### OBJECTIF
Selon l'article sur l'automatisation chez Delin, quelle est la surface de la nouvelle usine inaugurée à Gilly-les-Cîteaux ?

### TEXTE PRÉSENTÉ

13 mars 2015

L’automatisation : quel impact pour une PME agroalimentaire ? Retour sur expérience de l’entreprise Delin

Robots dans l'agroalimentaire. Crédits photo : Pexels


Le 19 septembre 2014, notre adhérent Delin a inauguré un nouveau site de production à Gilly-les-Cîteaux, en Côte d’Or : une toute nouvelle usine de 4000 m² qui propulse cette PME bourguignonne de 48 salariés dans le monde de l’automatisation et la mécanisation. Ce développement, mûrement réfléchi par Philippe Delin, le président de l’entreprise familiale, était aussi très attendu : la fromagerie allait enfin être en mesure de traiter les commandes refusées jusqu’alors – des refus qui montaient parfois jusqu’à 200 tonnes par an ! Mais passer d’une production manuelle proche de l’artisanat à un outil mécanisé n’est pas sans difficulté pour une entreprise agroalimentaire. Comment mettre en œuvre cette automatisation ? Et pour quels résultats ? Retour sur expérience de Delin à lire ci-dessous.

Une réussite insoupçonnée qui ouvre la voie à de nouveaux marchés

Tout a commencé par la saturation du site familial de la fromagerie Delin, en termes de capacité de production et de problématique de mise aux normes. En 2003, Philippe Delin élabore une première étape en investissant dans les bâtiments d’origine. Une solution qui sera vite rattrapée par des besoins toujours plus croissants. « Il nous fallait un nouveau site, avec plus d’espace, pour doubler notre capacité de production. Nous sommes partis d’une feuille blanche et avons envisagé plusieurs projets. C’est sur celui d’une usine automatisée, à Gilly-les-Citeaux, sur un terrain de 1,5 hectare sur la nouvelle zone d'activité, que notre choix s’est arrêté », m’a-t-il expliqué. Après une période de doublon, l’ancien site a fermé ses portes le 15 octobre dernier. Et aujourd’hui, M. Delin est plus que satisfait de son choix !

### DONNÉES
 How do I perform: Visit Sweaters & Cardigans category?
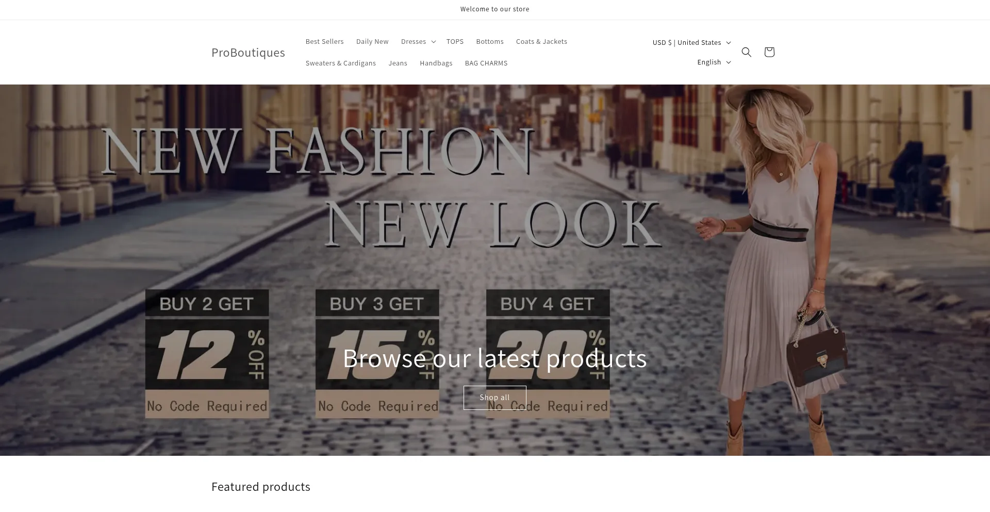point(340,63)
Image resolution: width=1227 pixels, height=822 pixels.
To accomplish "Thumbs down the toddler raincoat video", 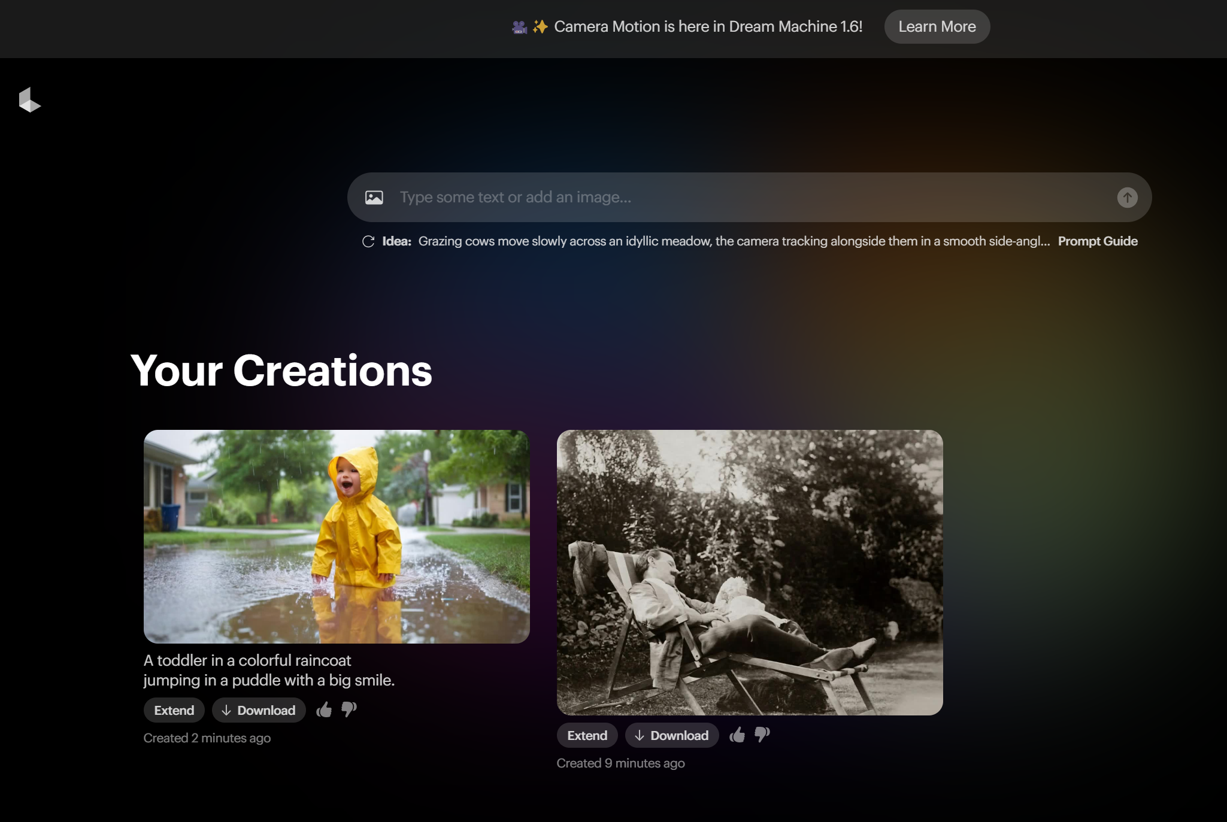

### SOLUTION
4000 m²